Formação profissional do professor de matemática: um movimento necessário, mas insuficiente
DOI:
10.37001/remat25269062v25id802Palabras clave:
Formação de Professores, Licenciaturas em Matemática, Ensino SuperiorResumen
Apesar da insistência de discursos que vinculam a prática docente a uma visão vocacional, há um entendimento relativamente consensuado, compartilhado por atores que compõem o campo da educação matemática, que compreende o trabalho do professor como uma profissão com saberes próprios. Neste ensaio teórico, a partir de um recorte da literatura de educação, educação matemática e de formação de professores, procuramos, em primeiro lugar, evidenciar as disputas e os caminhos por significações que levaram à compressão de docência como uma profissão com uma epistemologia própria. Como desdobramento, mediante o pressuposto de se conceber a formação docente como uma formação profissional, há pesquisas sinalizando para a inadequação das estruturas curriculares de diversas licenciaturas em matemática, sobretudo questionando a centralidade concedida aos conteúdos matemáticos. Menos consensual, no entanto, são os questionamentos em relação aos pressupostos de escola e de educação.

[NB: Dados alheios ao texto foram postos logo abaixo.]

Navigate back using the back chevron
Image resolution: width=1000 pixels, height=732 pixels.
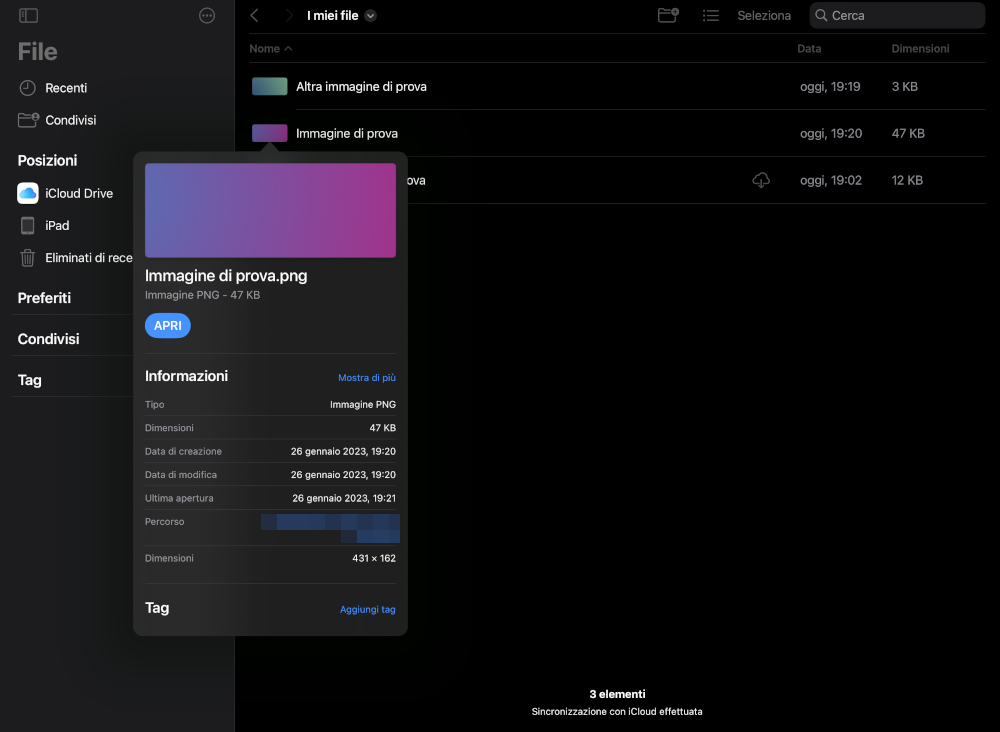click(253, 15)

Em outros termos, quais são os projetos de escola que subjazem a defesa de uma formação profissional docente? Em que se referencia? Com o que se compromete? Isso nos permite afirmarmos que, apesar de necessário, o movimento em direção à profissionalização docente é insuficiente. Diante dessa constatação, sustentamos a necessidade e a urgência de repensar a formação do professor de matemática para além das formulações guiadas por referenciais hegemonizados.